The volume collected in these tests is small (about 10–15 litres), but it does give an indication of the formation fluids in the reservoir. The test also records pressure of the incoming fluid and some general extrapolations can be made about flow rates. The wireline test is particularly useful in locating hydrocarbon/water contacts and the extent of transition zones.

A drill stem test is more expensive and involves the lowering of a test tool into the well on the end of drill pipe. Packers again isolate the section to be tested and, when the valve is opened, the reservoir fluid is allowed to flow into the drill pipe. It is then recovered when the pipe is pulled out at the end of the test. Alternatively the hydrocarbons may be allowed to flow to surface in a full production test where they are controlled via a series of chokes of different sizes. Pressure and volume of fluids are measured. Oil is collected, while gas is flared.

An open hole test is one that is done on a part of the hole that has not been cased. In a cased hole the test is conducted through perforations shot through the steel walls at the level of the reservoir zone.

Often the test will be shut in after a time to allow the pressure in the reservoir to build up again after the initial flow. Then it is reopened for a second and even a third measurement.

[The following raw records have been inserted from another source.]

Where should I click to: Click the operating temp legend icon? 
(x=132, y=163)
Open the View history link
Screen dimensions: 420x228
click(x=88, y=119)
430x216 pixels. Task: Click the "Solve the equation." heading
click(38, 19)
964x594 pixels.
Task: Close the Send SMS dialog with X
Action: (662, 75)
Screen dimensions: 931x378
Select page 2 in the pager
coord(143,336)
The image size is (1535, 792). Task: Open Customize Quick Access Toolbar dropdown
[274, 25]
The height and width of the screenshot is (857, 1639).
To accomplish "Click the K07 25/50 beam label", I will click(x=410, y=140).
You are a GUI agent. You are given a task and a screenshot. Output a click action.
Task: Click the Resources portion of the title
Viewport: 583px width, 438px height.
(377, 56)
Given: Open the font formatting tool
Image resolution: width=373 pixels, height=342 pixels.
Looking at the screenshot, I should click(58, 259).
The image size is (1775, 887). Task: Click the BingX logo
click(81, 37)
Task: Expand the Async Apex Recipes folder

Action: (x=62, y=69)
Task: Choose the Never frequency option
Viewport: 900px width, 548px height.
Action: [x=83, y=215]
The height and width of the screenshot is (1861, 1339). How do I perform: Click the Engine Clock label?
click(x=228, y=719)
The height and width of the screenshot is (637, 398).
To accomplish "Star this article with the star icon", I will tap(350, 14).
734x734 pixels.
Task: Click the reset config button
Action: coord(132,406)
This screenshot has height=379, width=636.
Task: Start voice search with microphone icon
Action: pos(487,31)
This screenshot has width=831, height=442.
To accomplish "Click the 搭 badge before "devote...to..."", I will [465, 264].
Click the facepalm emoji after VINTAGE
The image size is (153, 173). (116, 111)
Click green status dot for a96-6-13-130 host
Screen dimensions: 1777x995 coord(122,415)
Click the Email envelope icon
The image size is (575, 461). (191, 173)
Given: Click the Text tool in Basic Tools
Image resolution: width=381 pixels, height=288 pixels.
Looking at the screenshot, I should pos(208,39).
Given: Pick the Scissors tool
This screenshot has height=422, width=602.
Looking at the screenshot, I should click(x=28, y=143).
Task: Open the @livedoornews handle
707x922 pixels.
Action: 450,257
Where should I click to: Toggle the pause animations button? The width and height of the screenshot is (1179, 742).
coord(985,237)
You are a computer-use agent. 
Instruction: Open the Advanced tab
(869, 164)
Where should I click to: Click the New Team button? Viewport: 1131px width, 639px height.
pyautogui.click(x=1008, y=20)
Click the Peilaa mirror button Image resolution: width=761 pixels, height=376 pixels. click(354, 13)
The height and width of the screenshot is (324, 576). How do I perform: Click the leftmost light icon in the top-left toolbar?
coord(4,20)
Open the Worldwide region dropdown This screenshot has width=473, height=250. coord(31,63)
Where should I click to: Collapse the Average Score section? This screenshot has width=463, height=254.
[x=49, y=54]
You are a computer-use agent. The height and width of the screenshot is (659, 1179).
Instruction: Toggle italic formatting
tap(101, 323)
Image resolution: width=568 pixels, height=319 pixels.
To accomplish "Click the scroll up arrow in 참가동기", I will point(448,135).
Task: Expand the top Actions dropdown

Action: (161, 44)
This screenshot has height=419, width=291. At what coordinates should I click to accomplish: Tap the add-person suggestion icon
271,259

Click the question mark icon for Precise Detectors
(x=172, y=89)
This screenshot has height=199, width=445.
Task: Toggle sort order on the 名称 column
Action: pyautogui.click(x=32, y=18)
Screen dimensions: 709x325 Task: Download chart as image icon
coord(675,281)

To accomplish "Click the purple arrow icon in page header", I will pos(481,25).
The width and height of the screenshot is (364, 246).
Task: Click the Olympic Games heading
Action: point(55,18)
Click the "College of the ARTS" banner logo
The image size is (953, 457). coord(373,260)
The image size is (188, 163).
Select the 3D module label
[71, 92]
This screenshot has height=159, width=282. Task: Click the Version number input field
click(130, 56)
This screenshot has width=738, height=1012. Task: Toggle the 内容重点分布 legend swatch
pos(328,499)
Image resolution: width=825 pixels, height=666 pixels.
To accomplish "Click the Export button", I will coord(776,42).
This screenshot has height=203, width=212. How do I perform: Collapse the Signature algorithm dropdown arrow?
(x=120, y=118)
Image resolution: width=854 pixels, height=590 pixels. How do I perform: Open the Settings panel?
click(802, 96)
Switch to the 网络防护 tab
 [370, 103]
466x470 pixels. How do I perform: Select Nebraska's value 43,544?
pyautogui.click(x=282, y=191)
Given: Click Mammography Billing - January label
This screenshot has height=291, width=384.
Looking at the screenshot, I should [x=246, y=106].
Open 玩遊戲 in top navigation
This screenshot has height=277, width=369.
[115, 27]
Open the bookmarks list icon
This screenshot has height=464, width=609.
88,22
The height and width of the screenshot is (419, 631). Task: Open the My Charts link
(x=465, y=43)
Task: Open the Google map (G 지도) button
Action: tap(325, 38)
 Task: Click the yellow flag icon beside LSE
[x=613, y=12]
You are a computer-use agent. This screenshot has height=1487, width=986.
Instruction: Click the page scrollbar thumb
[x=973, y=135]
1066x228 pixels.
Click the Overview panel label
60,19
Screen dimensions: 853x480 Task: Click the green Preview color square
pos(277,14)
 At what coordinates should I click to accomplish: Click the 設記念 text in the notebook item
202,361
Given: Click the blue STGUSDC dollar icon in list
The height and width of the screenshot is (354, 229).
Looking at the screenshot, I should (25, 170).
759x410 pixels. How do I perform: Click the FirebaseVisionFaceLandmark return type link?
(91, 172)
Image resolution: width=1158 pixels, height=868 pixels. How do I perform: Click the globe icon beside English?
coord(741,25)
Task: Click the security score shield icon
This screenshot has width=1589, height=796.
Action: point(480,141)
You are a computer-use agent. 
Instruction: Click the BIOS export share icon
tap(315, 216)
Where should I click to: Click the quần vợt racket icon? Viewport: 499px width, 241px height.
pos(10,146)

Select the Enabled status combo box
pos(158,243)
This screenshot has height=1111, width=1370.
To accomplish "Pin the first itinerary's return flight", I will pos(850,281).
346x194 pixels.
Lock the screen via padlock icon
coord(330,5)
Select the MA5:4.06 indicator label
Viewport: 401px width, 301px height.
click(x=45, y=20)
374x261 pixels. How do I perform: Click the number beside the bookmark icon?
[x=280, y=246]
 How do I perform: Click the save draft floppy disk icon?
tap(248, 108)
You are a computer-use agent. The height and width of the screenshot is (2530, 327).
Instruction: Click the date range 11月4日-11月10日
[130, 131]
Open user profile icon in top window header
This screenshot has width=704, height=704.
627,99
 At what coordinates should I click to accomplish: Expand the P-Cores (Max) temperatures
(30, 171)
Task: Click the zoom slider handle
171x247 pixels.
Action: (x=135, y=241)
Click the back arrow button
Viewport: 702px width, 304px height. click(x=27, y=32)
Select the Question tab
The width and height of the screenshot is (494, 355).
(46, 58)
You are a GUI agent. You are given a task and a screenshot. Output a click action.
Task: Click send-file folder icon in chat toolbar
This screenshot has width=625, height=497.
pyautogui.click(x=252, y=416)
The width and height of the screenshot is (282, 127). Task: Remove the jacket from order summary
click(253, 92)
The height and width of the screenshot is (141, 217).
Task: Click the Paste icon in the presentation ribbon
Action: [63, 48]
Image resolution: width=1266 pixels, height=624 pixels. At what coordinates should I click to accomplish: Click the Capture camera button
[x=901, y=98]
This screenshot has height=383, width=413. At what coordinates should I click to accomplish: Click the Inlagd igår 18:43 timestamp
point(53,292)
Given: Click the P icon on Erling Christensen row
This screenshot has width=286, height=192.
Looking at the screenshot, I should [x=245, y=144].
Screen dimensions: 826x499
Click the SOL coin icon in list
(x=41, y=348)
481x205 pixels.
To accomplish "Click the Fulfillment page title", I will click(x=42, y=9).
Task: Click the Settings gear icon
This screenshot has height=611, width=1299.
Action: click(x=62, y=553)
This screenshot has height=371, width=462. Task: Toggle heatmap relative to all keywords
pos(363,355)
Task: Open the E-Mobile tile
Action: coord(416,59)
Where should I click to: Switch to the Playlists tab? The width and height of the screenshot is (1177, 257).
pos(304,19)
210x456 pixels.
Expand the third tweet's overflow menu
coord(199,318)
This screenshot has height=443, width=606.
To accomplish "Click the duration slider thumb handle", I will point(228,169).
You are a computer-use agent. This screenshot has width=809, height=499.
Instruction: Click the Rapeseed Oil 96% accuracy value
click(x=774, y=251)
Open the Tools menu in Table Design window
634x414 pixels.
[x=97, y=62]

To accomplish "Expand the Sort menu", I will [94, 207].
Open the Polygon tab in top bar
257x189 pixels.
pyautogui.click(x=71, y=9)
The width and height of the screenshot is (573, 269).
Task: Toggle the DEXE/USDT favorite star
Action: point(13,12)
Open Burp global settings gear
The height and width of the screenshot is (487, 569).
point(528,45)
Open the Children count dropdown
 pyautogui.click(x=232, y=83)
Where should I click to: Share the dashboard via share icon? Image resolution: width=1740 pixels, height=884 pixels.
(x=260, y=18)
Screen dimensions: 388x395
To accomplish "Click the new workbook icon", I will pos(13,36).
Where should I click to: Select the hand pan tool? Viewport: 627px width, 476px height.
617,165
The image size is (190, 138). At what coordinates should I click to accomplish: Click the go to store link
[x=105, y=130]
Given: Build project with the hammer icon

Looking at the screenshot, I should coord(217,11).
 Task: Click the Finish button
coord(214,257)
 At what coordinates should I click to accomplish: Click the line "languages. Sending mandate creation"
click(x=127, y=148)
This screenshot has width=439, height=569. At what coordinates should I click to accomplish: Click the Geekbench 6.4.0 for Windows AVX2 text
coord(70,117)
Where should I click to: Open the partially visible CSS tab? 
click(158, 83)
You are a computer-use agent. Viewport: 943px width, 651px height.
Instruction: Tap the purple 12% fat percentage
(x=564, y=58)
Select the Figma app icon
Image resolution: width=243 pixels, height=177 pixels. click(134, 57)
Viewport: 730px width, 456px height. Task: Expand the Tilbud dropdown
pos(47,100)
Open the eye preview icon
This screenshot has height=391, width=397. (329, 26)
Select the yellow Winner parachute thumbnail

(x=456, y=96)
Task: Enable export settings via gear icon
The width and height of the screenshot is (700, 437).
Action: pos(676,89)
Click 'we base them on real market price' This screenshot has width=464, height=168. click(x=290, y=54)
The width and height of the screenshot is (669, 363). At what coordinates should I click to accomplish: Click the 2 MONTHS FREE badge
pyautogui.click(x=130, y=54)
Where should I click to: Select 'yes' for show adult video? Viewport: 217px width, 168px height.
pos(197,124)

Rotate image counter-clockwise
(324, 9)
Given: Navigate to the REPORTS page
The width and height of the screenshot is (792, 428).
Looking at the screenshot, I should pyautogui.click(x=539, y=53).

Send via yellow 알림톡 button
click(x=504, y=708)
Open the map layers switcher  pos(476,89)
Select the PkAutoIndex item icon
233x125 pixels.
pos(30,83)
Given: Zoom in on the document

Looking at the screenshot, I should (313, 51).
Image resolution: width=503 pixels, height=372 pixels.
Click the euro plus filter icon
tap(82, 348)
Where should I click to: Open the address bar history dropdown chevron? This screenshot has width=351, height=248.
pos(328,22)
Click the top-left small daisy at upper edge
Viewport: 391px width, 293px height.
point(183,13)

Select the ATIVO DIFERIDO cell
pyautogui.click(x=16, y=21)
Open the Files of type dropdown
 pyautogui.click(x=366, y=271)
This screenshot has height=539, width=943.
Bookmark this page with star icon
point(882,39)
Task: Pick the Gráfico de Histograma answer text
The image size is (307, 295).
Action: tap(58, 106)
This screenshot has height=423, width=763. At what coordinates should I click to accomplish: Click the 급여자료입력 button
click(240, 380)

Continuity of pressure during a test run and rapidity of pressure build-up between tests give some indication of the permeability of a reservoir and its potential performance in full production mode.

Occasionally, when the discovery is small or marginal, companies will run a long-term production test, stopping and starting the well flow over a period of months to better determine the economics and overall viability of a full development program.